Exercise input: Begin

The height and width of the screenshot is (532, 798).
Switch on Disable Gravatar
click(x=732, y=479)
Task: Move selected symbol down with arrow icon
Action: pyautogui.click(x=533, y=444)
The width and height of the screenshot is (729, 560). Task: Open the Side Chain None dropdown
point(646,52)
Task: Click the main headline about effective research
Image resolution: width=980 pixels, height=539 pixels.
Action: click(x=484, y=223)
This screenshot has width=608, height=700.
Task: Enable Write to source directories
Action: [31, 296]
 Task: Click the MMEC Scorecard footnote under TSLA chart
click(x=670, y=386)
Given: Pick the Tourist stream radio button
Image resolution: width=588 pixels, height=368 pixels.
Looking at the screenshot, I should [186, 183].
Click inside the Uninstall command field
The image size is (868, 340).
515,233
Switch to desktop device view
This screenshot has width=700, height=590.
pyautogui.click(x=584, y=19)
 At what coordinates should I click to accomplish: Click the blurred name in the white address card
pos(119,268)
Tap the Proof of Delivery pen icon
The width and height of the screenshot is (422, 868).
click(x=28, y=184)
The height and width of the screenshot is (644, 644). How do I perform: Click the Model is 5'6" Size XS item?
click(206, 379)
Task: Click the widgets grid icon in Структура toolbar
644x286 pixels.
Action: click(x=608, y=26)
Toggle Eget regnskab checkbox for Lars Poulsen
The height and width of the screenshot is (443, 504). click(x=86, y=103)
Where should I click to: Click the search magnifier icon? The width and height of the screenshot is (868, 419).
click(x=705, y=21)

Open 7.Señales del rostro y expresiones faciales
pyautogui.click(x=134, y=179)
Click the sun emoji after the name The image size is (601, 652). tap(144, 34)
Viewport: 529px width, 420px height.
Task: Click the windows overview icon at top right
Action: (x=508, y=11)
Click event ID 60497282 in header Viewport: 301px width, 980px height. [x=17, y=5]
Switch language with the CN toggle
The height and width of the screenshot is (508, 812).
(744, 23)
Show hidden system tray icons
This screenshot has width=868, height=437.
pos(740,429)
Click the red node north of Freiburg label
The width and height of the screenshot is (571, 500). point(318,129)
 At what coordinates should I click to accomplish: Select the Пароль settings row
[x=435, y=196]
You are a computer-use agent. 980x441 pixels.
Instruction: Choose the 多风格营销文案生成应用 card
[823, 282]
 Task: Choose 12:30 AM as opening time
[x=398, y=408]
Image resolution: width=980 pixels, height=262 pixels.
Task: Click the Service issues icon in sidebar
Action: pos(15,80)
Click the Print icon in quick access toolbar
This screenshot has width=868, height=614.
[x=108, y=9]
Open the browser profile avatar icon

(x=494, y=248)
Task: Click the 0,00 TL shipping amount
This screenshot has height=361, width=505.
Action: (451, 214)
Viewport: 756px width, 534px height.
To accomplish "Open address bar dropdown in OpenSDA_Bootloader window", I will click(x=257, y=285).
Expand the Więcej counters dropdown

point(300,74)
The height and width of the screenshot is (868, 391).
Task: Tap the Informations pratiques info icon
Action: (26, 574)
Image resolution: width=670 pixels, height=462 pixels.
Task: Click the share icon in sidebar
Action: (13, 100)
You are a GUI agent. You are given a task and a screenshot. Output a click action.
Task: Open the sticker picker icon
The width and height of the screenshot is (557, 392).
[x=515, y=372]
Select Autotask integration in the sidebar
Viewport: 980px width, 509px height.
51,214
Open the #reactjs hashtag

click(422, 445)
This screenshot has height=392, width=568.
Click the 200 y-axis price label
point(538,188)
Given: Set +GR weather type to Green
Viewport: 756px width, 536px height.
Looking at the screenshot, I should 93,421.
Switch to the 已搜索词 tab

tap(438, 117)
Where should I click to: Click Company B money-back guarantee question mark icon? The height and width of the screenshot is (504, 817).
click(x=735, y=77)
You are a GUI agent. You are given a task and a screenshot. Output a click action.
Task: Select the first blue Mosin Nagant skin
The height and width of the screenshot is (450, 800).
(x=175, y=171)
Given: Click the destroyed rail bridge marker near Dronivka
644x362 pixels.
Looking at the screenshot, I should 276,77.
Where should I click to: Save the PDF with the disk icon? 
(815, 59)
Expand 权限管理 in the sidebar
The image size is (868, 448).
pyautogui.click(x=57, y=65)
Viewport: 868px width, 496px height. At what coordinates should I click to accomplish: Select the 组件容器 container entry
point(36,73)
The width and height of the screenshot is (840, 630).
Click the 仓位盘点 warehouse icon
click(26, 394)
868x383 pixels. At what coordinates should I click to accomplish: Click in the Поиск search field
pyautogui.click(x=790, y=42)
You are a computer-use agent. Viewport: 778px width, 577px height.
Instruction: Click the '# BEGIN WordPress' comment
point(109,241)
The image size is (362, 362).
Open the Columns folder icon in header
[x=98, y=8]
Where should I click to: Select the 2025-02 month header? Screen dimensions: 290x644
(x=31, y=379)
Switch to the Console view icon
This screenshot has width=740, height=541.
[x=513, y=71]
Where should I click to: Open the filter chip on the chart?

Exercise input: End

Exercise aim
From the records above, print exactly the lines that run from the line with "Task: Click the 0,00 TL shipping amount" to the line with "Given: Set +GR weather type to Green", inclusive.

Result of this task
Task: Click the 0,00 TL shipping amount
This screenshot has height=361, width=505.
Action: (451, 214)
Viewport: 756px width, 534px height.
To accomplish "Open address bar dropdown in OpenSDA_Bootloader window", I will click(x=257, y=285).
Expand the Więcej counters dropdown

point(300,74)
The height and width of the screenshot is (868, 391).
Task: Tap the Informations pratiques info icon
Action: (26, 574)
Image resolution: width=670 pixels, height=462 pixels.
Task: Click the share icon in sidebar
Action: (13, 100)
You are a GUI agent. You are given a task and a screenshot. Output a click action.
Task: Open the sticker picker icon
The width and height of the screenshot is (557, 392).
[x=515, y=372]
Select Autotask integration in the sidebar
Viewport: 980px width, 509px height.
51,214
Open the #reactjs hashtag

click(422, 445)
This screenshot has height=392, width=568.
Click the 200 y-axis price label
point(538,188)
Given: Set +GR weather type to Green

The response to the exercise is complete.